The foreseeable downswing at the end of the current cycle made a convincing case for the use of consultants for strategic planning and new business development, IMC said, so companies could avoid engaging a short-term surplus of employees with the required skills.

SRK said major coal mining companies appeared to be more interested in developing longer-term relationships with a few consultants.

“This seems to be in the hope of retaining corporate knowledge with a loyal consultant who is expected to be available at any time as would be expected of a full time employee,” the firm said.

“This has had the effect of alienating these consultants whereby the other major competing mining companies will not use them in fear of their corporate knowledge being unintentionally leaked back to the loyal client,” SRK said.

Like many other consultants, Tennent Isokangas commented on continuing competition for qualified/experienced engineers/professionals, particularly in the 35-45-year age group.

AL: How competitive are consultancy rates versus costs for permanent employees? Why are consultants used and what about the future?

Responses indicated more specialist tasks were being farmed out than ever before with a widening of the remuneration and skills gap between in-house employees and consultants.

In general, given the wide range of expert areas covered by consultants, respondents agreed consultants provided cost effective solutions and value for money. Areas of expertise included operational support, site management issues, feasibility studies and planning, management/organisational development and restructuring, and legal assessment.

Snowden said: “At first glance, consulting rates do not appear comparative with rates for permanent employees, until one considers the utilisation value of consultants: namely, the targeted nature and timeframe of most consulting tasks, together with the experience that is being applied.”

“Consultants bring much more than cost effective solutions,” said Strata Engineering. “They also bring an industry-wide database to local issues. Many issues re-occur in regional coal basins and across the industry.
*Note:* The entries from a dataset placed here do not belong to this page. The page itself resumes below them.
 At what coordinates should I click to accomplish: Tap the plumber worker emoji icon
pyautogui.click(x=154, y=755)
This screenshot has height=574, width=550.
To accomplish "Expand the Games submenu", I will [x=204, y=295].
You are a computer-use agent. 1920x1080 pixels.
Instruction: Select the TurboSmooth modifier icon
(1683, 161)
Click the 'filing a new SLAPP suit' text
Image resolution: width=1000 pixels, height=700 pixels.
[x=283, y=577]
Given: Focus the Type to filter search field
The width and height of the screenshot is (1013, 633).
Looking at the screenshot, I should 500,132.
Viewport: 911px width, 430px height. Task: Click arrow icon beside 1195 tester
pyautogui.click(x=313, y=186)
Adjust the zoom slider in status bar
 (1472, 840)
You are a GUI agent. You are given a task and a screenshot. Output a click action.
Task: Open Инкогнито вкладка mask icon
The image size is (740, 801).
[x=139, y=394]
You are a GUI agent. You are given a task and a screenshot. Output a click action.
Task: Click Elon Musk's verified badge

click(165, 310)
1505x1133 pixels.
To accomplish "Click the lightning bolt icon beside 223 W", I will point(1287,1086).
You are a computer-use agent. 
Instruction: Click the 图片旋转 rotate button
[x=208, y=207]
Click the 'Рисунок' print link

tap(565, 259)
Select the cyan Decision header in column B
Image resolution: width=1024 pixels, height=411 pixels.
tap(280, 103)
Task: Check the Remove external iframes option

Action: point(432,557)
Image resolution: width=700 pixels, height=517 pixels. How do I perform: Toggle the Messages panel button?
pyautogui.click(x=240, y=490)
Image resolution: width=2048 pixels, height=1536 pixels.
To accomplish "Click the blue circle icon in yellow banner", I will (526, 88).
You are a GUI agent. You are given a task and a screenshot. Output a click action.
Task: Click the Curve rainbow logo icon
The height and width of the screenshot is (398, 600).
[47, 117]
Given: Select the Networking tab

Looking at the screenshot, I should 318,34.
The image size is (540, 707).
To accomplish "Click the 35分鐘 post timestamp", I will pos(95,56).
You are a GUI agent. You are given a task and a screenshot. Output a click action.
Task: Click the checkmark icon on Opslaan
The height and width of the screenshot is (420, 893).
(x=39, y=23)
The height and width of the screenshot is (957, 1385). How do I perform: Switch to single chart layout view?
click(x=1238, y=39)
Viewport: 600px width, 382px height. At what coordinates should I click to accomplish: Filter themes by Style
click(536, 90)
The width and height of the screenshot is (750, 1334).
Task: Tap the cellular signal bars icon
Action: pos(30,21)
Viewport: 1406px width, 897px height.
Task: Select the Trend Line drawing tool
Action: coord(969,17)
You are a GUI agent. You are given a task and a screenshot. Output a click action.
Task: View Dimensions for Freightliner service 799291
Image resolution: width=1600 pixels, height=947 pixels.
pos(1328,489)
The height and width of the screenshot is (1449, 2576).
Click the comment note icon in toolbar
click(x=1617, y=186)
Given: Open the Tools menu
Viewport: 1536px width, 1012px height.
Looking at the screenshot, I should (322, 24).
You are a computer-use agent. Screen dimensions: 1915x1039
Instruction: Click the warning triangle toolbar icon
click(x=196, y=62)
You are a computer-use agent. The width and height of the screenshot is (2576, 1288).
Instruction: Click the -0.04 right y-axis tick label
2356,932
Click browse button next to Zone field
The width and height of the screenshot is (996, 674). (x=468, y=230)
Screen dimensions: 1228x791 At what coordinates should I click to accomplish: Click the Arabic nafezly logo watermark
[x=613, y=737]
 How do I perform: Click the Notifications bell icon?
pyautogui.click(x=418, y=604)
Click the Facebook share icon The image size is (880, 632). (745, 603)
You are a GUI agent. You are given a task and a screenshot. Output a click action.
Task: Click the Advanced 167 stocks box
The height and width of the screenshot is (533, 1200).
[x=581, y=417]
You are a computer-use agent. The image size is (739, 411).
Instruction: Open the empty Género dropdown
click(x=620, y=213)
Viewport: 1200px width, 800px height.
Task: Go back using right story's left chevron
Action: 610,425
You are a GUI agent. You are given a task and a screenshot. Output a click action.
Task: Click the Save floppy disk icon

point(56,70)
The experience offered by consultants therefore tends to be complementary to in-house expertise (both technical and operational).

“If a company considers the outcomes they require (for example, longwall continuity and reliability of supply) then the cost of ensuring a well designed and managed strata control system is cheap insurance against inadequate attention being paid to this strategic imperative of the business.”

For Seedsman, a specialist provider of geotechnical consulting, cost pressures were not an issue given the scarcity of available expertise.

“We anticipate that long-term review roles may become more common whereby an external geotechnical consultant is contracted to visit the mine regularly – say on a monthly or quarterly basis - to check on conditions, fine tune the design, and mentor young mining engineers (or more likely a geologist) on site.”

As SCT pointed out, for mining groups to have specialist knowledge in-house total costs including superannuation, payroll tax and overheads were approaching $220,000 – $250,000 for a single person. (SCT’s rates vary between $900-$1,600 per day.)

“Add into this high recruitment and relocation costs that result from the shorter employment timeframe working on site, and consultants are becoming more than cost competitive.”

According to Minarco, where a mining company can offer a stable position with a career path for professional people they should consider employment of staff. Where a company needs specific skills intermittently or they cannot provide a suitable career path, they should consider using consultants.

John T. Boyd predicted the use of consultants would become more widespread where an unbiased, independent professional evaluation of an investment decision on technical issue is required. Consultants would be increasingly accountable for the value they added to the client’s decision on business.

AL: An emerging issue is the impact of increased professional indemnity insurance (PII) premiums on consultant’s “license to operate”. What are the ramifications of this?

There were varying views on the effects of PI insurance. Some smaller companies elected to operate with minimal cover, whereas larger groups such as IMC, Snowden and SRK viewed PII as critical.